Carl Linnaeus (1707–1778) revolutionized the natural sciences in 1735 with the publication of Systema Naturae. He proposed a hierarchical system for classifying the natural world into three kingdoms (plant, animal, and mineral), and each of these kingdoms would be subdivided into four levels (class, order, genus, and species). The system provided a way to reconcile synonymies (different names for the same taxonomic group) and the means to describe new species. A pragmatic system that was designed to be easy to learn and easy to use, Systema Naturae brought consensus and simplicity to the formerly chaotic endeavor of cataloging nature. Fittingly, Linneaus is quoted to have explained “God created, Linnaeus organized.” Although it has been frequently criticized for being an “artificial system,” Systema Naturae fostered a flourishing of taxonomic research during the 18th and early 19th centuries.

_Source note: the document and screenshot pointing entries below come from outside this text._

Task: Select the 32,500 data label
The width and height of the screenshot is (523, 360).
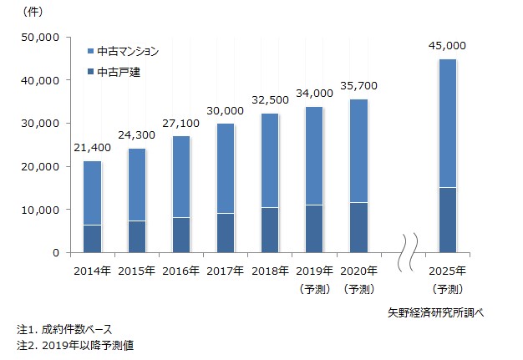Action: click(x=271, y=99)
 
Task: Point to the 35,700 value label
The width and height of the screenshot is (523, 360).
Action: click(x=358, y=85)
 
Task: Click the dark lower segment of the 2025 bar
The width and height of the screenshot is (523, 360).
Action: click(x=447, y=220)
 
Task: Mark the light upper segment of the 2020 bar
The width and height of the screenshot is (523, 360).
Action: click(x=358, y=150)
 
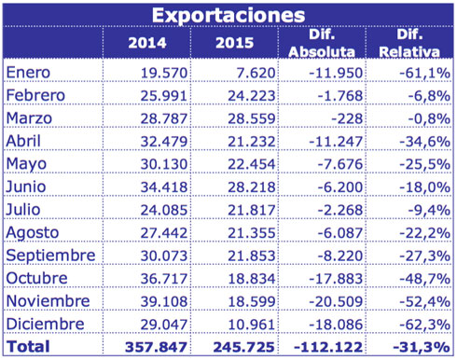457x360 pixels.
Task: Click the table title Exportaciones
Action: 228,15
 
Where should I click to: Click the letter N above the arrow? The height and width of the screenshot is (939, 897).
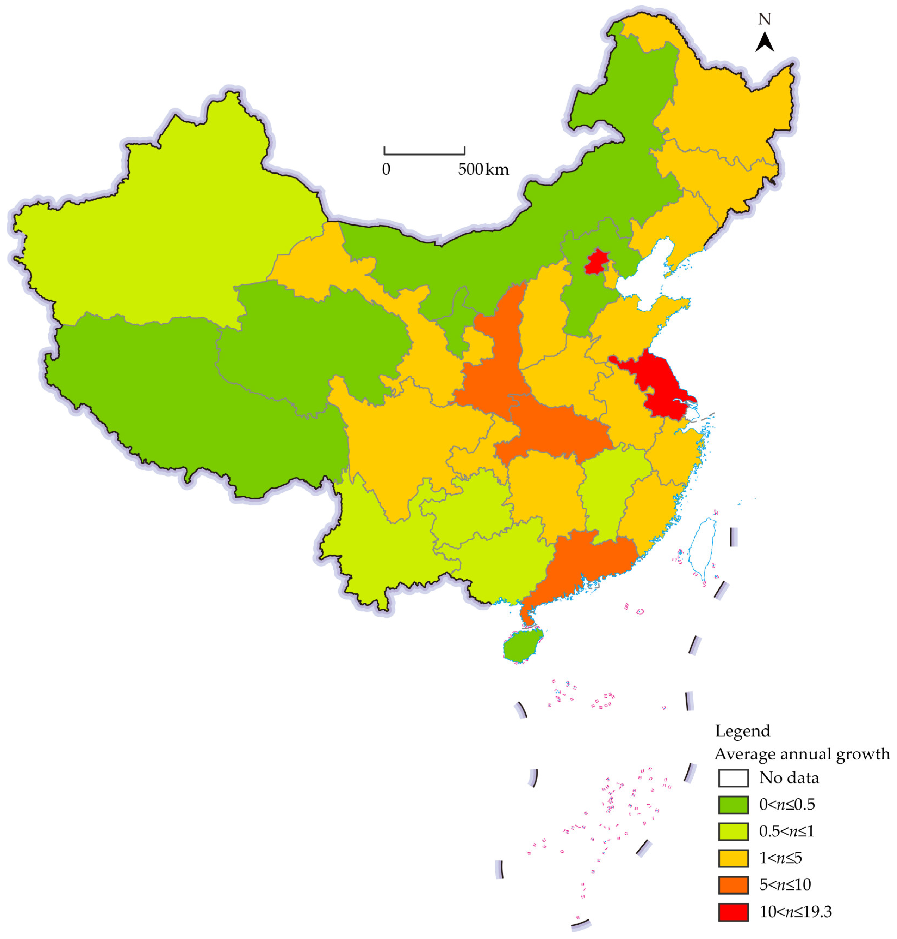(x=764, y=19)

Linnaeus revised and greatly expanded Systema Naturae during the 18th century. The first folio edition (1735) consisted of 11 large pages, while the 12th edition (1766–1768) was made up of 2,400 pages spread over three volumes. A copy of the first edition was sent to naturalist James Logan of Philadelphia in the year it was published, but unfortunately it has since disappeared. Thomas B. Wilson donated another copy of the 1735 edition to the Academy. It is Philadelphia’s only copy of the exceedingly rare first edition. Other editions of Systema Naturae are also held in the Ewell Sale Stewart Library & Archives, including a 1748 edition that was also donated by Wilson and a 1758 edition that William Bartram once owned.